[[ Data under study open ]]

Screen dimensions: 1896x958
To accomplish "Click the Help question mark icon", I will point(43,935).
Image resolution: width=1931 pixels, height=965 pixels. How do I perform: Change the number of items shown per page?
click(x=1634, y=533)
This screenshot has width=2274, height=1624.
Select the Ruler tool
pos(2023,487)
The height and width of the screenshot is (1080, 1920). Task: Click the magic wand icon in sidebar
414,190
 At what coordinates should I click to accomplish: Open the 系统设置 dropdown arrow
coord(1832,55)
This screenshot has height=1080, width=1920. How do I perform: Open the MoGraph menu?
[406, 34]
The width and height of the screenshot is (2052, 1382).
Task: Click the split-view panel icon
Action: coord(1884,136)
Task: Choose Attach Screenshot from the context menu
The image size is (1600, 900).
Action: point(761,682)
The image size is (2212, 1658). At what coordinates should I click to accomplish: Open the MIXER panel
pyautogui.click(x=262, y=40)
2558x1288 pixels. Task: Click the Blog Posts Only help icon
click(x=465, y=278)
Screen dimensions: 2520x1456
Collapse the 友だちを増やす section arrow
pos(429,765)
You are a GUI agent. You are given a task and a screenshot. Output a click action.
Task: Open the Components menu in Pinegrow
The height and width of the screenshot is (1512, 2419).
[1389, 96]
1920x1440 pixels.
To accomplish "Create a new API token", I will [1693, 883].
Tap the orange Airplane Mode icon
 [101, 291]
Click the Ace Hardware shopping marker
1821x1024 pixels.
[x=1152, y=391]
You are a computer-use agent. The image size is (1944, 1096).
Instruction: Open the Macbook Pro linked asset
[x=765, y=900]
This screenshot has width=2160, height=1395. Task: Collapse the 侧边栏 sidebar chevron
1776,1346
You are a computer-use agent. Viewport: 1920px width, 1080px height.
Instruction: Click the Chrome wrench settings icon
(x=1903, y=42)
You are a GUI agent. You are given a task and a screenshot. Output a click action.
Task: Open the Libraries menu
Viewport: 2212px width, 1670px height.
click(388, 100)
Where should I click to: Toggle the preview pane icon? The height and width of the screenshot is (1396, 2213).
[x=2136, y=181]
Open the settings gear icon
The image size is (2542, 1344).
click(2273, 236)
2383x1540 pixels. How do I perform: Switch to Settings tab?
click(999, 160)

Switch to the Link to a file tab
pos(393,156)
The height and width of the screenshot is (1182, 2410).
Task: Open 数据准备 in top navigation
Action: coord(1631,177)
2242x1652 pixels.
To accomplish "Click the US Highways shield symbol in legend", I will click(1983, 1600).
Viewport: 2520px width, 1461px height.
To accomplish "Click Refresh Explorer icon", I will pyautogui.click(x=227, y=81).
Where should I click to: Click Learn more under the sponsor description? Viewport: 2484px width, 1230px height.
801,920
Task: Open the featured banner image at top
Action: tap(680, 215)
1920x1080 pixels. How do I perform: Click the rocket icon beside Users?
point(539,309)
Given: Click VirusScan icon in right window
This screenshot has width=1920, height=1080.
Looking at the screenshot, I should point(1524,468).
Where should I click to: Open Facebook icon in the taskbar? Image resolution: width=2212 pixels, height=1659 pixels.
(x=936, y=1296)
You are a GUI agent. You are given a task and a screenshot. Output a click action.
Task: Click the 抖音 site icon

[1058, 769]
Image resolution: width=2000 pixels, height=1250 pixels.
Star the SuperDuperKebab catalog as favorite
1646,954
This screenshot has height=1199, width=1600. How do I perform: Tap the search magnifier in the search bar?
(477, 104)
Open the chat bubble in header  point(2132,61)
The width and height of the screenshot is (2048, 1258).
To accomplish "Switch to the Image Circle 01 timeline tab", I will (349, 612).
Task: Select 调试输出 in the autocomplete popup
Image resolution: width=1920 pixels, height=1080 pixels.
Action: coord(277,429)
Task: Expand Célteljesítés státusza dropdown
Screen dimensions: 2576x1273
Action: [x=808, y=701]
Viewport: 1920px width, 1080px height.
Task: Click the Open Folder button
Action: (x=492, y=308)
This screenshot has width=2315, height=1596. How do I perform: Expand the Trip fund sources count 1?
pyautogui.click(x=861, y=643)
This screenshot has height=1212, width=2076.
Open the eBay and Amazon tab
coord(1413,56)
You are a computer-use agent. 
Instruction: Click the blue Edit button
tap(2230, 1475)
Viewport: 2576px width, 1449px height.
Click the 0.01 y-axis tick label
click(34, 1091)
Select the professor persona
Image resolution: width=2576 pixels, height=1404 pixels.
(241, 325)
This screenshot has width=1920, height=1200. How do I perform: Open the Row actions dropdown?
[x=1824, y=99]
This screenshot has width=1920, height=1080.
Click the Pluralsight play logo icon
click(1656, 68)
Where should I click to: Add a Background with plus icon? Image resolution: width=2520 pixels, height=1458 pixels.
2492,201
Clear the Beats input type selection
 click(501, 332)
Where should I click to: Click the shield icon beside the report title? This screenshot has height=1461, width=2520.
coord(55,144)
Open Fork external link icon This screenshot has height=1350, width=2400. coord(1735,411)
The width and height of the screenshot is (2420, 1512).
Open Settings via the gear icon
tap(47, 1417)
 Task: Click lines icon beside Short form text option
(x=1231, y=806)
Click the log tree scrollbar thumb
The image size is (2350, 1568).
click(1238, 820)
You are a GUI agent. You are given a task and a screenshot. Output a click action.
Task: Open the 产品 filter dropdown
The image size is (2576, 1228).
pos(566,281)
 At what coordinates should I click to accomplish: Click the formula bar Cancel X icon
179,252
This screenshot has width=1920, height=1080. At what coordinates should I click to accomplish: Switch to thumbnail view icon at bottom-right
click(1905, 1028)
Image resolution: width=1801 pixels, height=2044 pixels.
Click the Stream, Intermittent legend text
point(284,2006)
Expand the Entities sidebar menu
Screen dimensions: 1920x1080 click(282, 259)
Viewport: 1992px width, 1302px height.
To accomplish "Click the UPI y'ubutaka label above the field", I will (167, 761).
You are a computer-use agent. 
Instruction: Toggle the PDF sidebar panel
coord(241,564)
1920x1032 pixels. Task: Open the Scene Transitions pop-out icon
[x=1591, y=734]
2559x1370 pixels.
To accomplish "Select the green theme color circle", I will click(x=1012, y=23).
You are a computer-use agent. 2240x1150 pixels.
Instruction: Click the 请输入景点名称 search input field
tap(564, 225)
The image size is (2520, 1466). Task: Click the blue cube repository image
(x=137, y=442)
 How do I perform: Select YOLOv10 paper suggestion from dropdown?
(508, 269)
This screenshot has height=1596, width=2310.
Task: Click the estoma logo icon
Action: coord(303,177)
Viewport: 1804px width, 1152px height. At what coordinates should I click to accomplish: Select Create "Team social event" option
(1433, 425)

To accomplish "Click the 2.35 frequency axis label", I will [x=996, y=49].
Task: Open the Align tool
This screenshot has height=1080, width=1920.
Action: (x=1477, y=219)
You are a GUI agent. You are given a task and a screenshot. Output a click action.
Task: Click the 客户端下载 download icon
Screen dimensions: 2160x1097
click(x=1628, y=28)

[[ Data under study closed ]]

§ Your task: Could you restate, word for word, the lines above from the one with "Viewport: 1804px width, 1152px" to the one with "Task: Open the Align tool", both included?

§ Answer below:
Viewport: 1804px width, 1152px height. At what coordinates should I click to accomplish: Select Create "Team social event" option
(1433, 425)

To accomplish "Click the 2.35 frequency axis label", I will [x=996, y=49].
Task: Open the Align tool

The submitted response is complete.